▶ What to work on
Which lines in the data below contain the word "resolution"? Copy each of them in full.

■ ■ ■ ■ ■ ■ ■

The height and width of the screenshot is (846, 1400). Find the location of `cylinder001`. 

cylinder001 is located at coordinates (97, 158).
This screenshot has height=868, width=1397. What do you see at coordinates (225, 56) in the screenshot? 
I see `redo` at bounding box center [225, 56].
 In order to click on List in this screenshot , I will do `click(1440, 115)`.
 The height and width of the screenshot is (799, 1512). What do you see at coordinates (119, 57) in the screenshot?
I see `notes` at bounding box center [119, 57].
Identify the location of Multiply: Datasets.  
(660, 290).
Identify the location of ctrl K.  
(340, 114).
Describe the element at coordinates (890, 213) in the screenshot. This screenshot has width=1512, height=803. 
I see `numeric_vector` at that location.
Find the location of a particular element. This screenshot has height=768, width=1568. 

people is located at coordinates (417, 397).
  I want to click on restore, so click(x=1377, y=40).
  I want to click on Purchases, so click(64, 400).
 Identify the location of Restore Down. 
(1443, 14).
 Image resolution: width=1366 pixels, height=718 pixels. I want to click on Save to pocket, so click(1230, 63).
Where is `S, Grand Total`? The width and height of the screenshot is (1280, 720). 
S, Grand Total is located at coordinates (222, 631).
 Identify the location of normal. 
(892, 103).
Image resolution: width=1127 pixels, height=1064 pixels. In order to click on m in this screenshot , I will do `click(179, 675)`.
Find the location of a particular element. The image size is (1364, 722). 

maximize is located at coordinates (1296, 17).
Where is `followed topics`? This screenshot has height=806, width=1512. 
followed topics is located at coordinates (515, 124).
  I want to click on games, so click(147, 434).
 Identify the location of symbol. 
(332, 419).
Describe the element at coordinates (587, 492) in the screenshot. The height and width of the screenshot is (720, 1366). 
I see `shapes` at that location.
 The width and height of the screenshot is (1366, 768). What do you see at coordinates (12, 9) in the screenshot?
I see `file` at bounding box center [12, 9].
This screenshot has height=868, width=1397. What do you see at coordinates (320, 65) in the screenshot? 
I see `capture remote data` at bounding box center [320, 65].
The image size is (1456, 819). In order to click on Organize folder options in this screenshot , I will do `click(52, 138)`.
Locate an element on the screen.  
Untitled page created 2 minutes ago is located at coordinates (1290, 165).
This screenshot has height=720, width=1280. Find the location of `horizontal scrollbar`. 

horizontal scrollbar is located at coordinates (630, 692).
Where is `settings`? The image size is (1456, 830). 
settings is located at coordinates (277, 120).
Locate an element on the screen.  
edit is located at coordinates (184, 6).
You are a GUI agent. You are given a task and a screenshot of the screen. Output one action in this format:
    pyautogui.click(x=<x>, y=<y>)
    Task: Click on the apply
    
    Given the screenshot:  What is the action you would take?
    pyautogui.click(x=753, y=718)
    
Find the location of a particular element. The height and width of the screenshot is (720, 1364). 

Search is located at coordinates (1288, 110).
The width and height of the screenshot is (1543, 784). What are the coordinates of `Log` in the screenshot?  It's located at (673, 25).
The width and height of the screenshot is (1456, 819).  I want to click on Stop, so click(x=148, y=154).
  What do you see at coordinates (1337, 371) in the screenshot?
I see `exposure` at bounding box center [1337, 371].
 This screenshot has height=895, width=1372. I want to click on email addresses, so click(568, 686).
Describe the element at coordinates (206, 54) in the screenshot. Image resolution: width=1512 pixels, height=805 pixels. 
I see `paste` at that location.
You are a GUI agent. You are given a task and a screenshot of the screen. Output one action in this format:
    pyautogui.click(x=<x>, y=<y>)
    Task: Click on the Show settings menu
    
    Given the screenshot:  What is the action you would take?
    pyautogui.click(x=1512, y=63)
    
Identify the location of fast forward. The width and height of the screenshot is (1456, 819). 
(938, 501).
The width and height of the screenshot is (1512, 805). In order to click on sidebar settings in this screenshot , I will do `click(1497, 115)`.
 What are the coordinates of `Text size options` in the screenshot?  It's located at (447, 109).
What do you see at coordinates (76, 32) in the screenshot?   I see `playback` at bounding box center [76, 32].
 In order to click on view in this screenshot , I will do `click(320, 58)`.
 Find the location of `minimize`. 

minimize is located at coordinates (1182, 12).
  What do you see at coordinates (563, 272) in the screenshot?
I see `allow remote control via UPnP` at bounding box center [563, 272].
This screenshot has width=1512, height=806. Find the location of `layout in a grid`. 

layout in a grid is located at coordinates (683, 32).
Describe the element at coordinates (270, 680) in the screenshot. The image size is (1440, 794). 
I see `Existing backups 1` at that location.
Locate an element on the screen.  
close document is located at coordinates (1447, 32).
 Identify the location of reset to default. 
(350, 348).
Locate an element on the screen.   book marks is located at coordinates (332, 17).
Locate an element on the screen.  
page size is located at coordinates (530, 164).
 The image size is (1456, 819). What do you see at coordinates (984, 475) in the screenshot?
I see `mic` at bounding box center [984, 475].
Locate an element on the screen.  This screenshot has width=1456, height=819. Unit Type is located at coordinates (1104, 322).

■ ■ ■ ■ ■ ■ ■

▶ Solution to the exercise
 Image resolution: width=1366 pixels, height=718 pixels. I want to click on Save to pocket, so click(1230, 63).
Image resolution: width=1127 pixels, height=1064 pixels. In order to click on m in this screenshot , I will do `click(179, 675)`.
Describe the element at coordinates (206, 54) in the screenshot. Image resolution: width=1512 pixels, height=805 pixels. 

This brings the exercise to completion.